De acuerdo con la web Dolar Today -fuertemente criticada por el Gobierno y que ha sido bloqueada por autoridades para impedir que sea vista desde direcciones IP venezolanas- la divisa estadounidense alcanzó los 616,46 bolívares, mientras que el tipo de cambio oficial para importar la mayoría de los alimentos y medicamentos es de 6,30 bolívares.
En la página de internet, la mayor referencia para el mercado negro venezolano de divisas -también llamado "paralelo"- basa su tasa en operaciones que se realizan en la ciudad colombiana de Cúcuta, en la frontera con Venezuela.
En menos de dos meses el precio de la moneda estadounidense subió el 104% frente al bolívar en el mercado negro, ya que el pasado 13 de mayo el dólar había cruzado la barrera de los 300 bolívares. En julio de 2014 el precio del dólar paralelo era de 79 bolívares, lo que implica un alza hasta la fecha del 680%.
El Gobierno lanzó el pasado 19 de febrero un nuevo esquema cambiario denominado Sistema Marginal de Divisas (Simadi), que "derrotaría" al mercado negro y que permite por primera vez en 12 años conseguir dólares de manera libre, aunque en cantidades limitadas y tras un proceso burocrático. El Simadi, que arrancó con una cotización de 172 bolívares por dólar, cerró a 199,81 bolívares, según el Banco Central.
Venezuela, altamente dependiente de las importaciones, sufre una sequía de divisas desde finales de 2012, agravada por la caída de los precios de petróleo de donde proviene el 96% de ingresos del país. Esta situación redujo al menos un tercio la cantidad de dólares disponibles este año para importar materias primas y productos esenciales como alimentos, medicamentoss o bienes de cuidado personal.
En ese marco, los banqueros del país les pidieron a las autoridades monetarias quintuplicar el valor del billete de mayor denominación. Las entidades financieras argumentan que deben pagar cada vez más camiones blindados para transportar el dinero desde la imprenta a los cajeros automáticos, donde se agotan velozmente.
El Banco Central se ha mostrado reacio a lanzar billetes de 500 bolívares y, en cambio, resolvió aumentar un 89% su circulación en un año. Pero el problema sigue ahí: el billete de 100 no alanza para una docena de huevos ni una barra de chocolate.
Venezuela estaría sufriendo la aceleración de precios más alta desde que su Banco Central empezó a monitorizar el indicador en 1951, con una inflación cercana al 108% interanual a mayo, según el cálculo promedio de nueve firmas privadas. Y el pronóstico tampoco es alentador: las firmas ven una inflación de entre 150 y 200 % para fines de 2015.

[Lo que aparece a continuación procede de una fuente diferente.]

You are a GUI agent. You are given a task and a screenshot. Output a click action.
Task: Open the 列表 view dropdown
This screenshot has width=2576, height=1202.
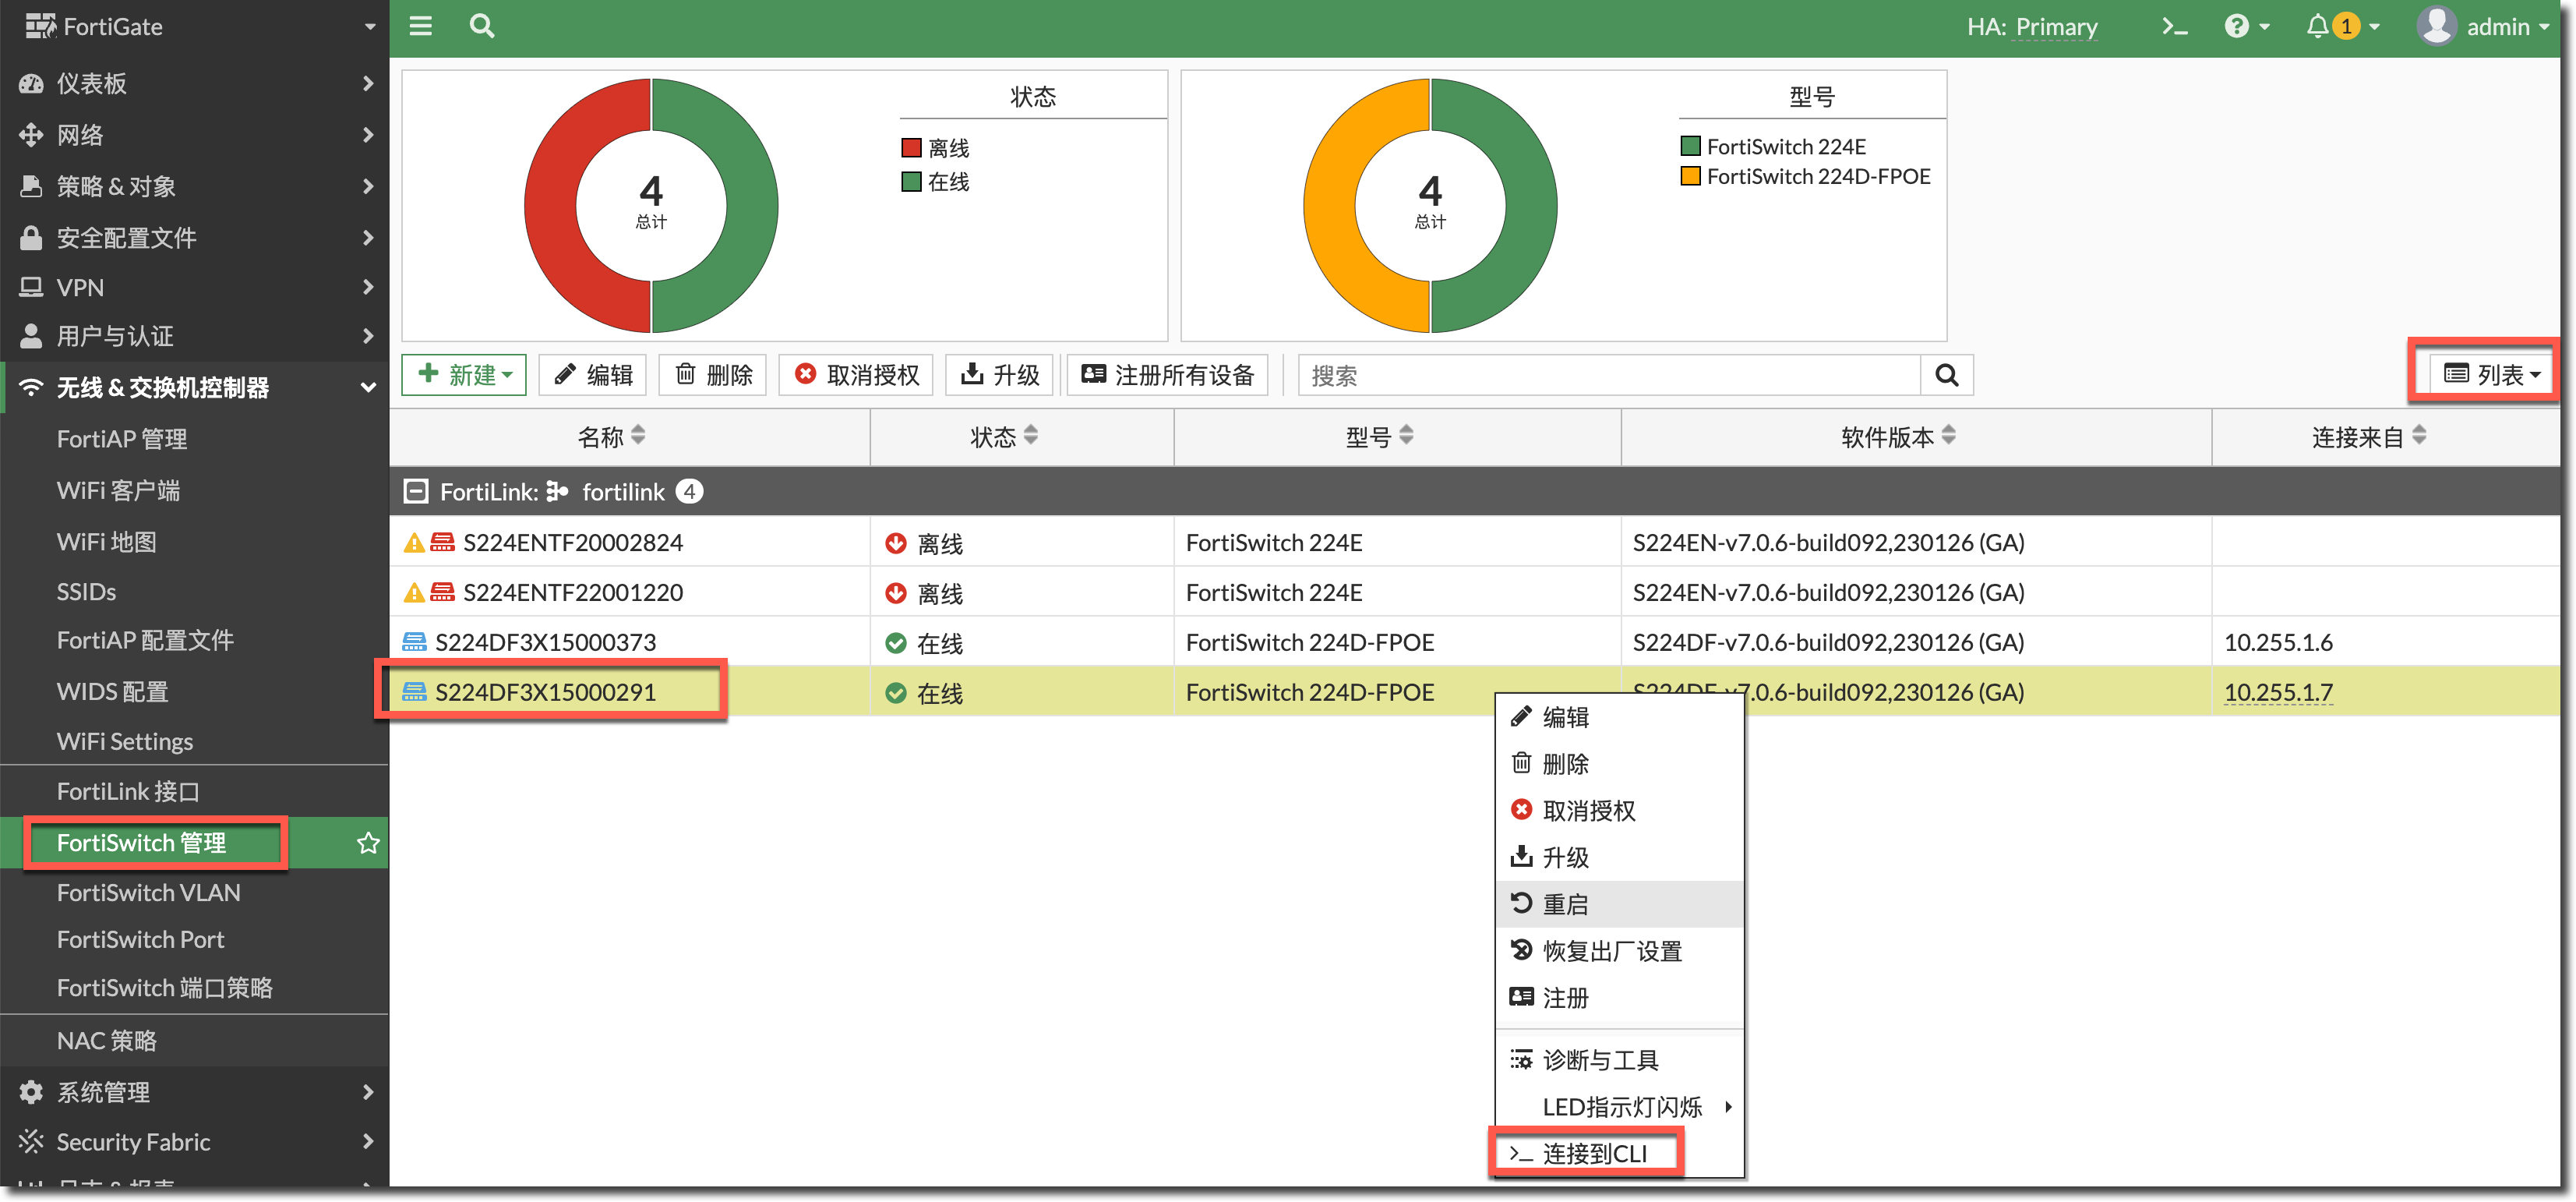tap(2491, 375)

Según los analistas, la emisión de dinero y la escasez crónica de bienes prioritarios están impulsando la inflación.
La pérdida acelerada del poder de compra también está comprometiendo los avances en reducción de la pobreza logrados durante los 14 años del fallecido líder Hugo Chávez.
Tras su muerte en 2013, la pobreza anotó su primer aumento en más de una década, según el último reporte del Gobierno. Y aunque nadie vaticina un estallido social, muchos encuestadores creen que el oficialismo podría ser castigado en las elecciones parlamentarias de diciembre, donde la oposición, por primera vez, parte como favorita frente al chavismo.